> **Exercise**
Set down exactly the lines from the one containing "Politique de confidentialité (475, 2535)" through the last line of the records below, both included, and nothing else.

> **Stored items from a collection**
<<<<
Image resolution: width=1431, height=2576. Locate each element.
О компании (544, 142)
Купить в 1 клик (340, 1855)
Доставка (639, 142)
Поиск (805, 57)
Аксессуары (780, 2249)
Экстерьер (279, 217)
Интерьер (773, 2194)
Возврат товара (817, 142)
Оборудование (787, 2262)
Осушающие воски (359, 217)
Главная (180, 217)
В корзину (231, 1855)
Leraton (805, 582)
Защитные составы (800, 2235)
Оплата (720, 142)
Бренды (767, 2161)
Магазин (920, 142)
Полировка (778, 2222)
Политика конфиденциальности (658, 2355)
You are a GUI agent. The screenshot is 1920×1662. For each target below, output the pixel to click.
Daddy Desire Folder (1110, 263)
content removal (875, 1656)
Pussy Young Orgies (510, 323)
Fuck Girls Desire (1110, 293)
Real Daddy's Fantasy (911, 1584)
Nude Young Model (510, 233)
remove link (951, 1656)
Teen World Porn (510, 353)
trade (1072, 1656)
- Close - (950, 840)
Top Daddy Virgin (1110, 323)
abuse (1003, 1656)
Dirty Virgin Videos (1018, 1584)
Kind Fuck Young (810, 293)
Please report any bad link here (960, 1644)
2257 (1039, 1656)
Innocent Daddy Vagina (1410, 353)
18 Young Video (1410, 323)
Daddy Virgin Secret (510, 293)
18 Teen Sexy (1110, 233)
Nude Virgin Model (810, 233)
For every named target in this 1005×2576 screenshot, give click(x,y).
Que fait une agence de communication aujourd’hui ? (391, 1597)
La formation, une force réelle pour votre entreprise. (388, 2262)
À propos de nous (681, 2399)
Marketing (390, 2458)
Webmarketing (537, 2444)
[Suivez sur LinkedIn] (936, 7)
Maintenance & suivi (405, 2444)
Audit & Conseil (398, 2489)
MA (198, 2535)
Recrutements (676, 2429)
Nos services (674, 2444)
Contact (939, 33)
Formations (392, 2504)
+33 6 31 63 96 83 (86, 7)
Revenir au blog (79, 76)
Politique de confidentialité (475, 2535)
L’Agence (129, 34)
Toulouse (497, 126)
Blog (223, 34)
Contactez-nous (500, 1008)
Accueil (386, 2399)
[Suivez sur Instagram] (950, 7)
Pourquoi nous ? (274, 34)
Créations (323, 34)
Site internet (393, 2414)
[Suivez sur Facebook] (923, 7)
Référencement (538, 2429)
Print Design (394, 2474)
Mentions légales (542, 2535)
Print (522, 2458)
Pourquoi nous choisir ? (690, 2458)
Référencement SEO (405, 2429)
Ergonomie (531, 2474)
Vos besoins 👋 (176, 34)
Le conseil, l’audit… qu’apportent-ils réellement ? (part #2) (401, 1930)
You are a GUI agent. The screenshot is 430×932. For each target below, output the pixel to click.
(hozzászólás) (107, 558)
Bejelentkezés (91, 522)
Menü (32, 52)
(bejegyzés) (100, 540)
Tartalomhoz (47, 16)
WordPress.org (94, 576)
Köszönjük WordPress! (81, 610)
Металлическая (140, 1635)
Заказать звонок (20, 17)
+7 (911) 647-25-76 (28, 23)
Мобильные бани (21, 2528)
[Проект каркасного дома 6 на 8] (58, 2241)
>>>>
> **Task output**
Politique de confidentialité (475, 2535)
L’Agence (129, 34)
Toulouse (497, 126)
Blog (223, 34)
Contactez-nous (500, 1008)
Accueil (386, 2399)
[Suivez sur Instagram] (950, 7)
Pourquoi nous ? (274, 34)
Créations (323, 34)
Site internet (393, 2414)
[Suivez sur Facebook] (923, 7)
Référencement (538, 2429)
Print Design (394, 2474)
Mentions légales (542, 2535)
Print (522, 2458)
Pourquoi nous choisir ? (690, 2458)
Référencement SEO (405, 2429)
Ergonomie (531, 2474)
Vos besoins 👋 (176, 34)
Le conseil, l’audit… qu’apportent-ils réellement ? (part #2) (401, 1930)
You are a GUI agent. The screenshot is 430×932. For each target below, output the pixel to click.
(hozzászólás) (107, 558)
Bejelentkezés (91, 522)
Menü (32, 52)
(bejegyzés) (100, 540)
Tartalomhoz (47, 16)
WordPress.org (94, 576)
Köszönjük WordPress! (81, 610)
Металлическая (140, 1635)
Заказать звонок (20, 17)
+7 (911) 647-25-76 (28, 23)
Мобильные бани (21, 2528)
[Проект каркасного дома 6 на 8] (58, 2241)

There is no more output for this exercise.